(JTA) — French Prime Minister Manuel Valls, who last year called anti-Zionism a form of anti-Semitism, is likely to lose the Socialist Party’s primaries to a left-of-center challenger, according to several polls.
Benoit Hamon, a former education minister who has criticized Valls’ hardline politics — including Valls’ supports for banning some Muslim religious garb — on Sunday won the first round of the Socialist primaries with 36 percent of approximately one million votes cast. Valls came second with 31 percent.
However, Hamon came out as a clear favorite of a televised debate he had Wednesday with Valls, thereby increasing his lead dramatically among Socialist voters in the second and final round Sunday, according to a Harris Interactive poll conducted online among 1,952 respondents for the news site Atlantico.
More than 60 percent of the Socialist voters who watched the debate said support Hamon compared to 36 percent who said they would vote Valls. Among Valls’ supporters who participated in the poll, 63 percent said they thought he won the debate, compared to 92 percent of Hamon supporters who believe their man won it.
Of all respondents who said they would vote in the second round, 86 percent said they wish Hamon would win, compared to 25 percent who said they preferred Valls.
Valls is widely believed to be the favorite presidential candidate among the 500,000 Jews who live in France, a nation of 66 million people. He is married to Anne Gravoin, a Jewish musician. In 2011 he said that his marriage connected him “in an eternal way” to Israel and the Jewish people.

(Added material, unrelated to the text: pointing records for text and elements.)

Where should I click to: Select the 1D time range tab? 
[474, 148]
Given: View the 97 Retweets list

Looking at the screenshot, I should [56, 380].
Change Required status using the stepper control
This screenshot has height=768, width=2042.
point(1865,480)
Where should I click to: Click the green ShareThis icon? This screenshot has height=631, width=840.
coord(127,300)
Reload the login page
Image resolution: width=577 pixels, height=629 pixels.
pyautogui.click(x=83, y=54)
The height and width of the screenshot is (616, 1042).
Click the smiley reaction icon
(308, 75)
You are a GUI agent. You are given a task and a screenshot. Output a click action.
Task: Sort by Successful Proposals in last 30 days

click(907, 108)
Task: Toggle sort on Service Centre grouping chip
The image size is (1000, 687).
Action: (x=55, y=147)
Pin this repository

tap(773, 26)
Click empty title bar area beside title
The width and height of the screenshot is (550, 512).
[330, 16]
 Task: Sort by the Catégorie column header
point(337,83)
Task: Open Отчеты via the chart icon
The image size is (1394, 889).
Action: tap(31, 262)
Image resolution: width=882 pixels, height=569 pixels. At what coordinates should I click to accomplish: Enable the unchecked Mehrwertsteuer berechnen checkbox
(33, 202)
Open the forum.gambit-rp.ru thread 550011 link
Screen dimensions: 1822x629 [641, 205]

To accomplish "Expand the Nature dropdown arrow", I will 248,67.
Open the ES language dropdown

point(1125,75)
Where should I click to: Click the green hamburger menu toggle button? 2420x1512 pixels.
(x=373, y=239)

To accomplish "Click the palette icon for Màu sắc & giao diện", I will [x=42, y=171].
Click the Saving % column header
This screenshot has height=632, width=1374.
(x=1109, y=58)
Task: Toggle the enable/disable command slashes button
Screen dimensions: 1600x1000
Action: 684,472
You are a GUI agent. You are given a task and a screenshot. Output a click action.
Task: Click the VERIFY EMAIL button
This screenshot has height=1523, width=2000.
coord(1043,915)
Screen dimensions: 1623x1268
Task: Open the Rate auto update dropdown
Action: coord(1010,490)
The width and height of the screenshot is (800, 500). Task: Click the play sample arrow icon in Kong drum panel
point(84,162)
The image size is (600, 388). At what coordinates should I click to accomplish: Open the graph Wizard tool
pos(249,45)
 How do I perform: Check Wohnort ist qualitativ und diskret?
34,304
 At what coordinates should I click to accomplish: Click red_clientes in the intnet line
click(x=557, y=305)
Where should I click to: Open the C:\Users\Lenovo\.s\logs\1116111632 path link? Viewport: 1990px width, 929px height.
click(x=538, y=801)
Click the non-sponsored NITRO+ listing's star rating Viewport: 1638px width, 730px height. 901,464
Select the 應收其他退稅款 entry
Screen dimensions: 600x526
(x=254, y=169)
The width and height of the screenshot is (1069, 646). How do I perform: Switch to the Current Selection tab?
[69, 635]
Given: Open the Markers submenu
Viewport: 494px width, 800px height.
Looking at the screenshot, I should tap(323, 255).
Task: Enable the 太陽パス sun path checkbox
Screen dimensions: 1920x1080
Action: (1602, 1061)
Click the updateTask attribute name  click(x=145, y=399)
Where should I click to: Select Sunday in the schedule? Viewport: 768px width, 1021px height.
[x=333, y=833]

Last year, Valls reiterated assertions he made previously on anti-Zionism, calling it during a speech “a synonym for anti-Semitism and hatred of Israel.” It was the first public statement of its kind by a presiding prime minister of France.
Both Hamon and Valls have expressed their opposition to attempts to boycott the Jewish state, which are illegal in France.
Hamon called in a televised interview last month the establishment of a Palestinian state the “best way of ensuring Israel is not attacked by its neighbors.” But in a 2014 interview, he said that supporting the establishment of such a state was the Socialist Party’s “best way to recuperate our electorate in the suburbs and the neighborhoods” – code for Muslim voters — “who did not support the pro-Israeli position taken by President Francois Hollande.”
Hamon has criticized Valls, too, for “giving in to Israel.”
The winner of the Socialist primaries will run in May against several presidential candidates, including Francois Fillon, a rightist politician for the party of former president Nicolas Sarkozy; Marine Le Pen of the far-right National Front party and Emmanuel Macron, a centrist independent.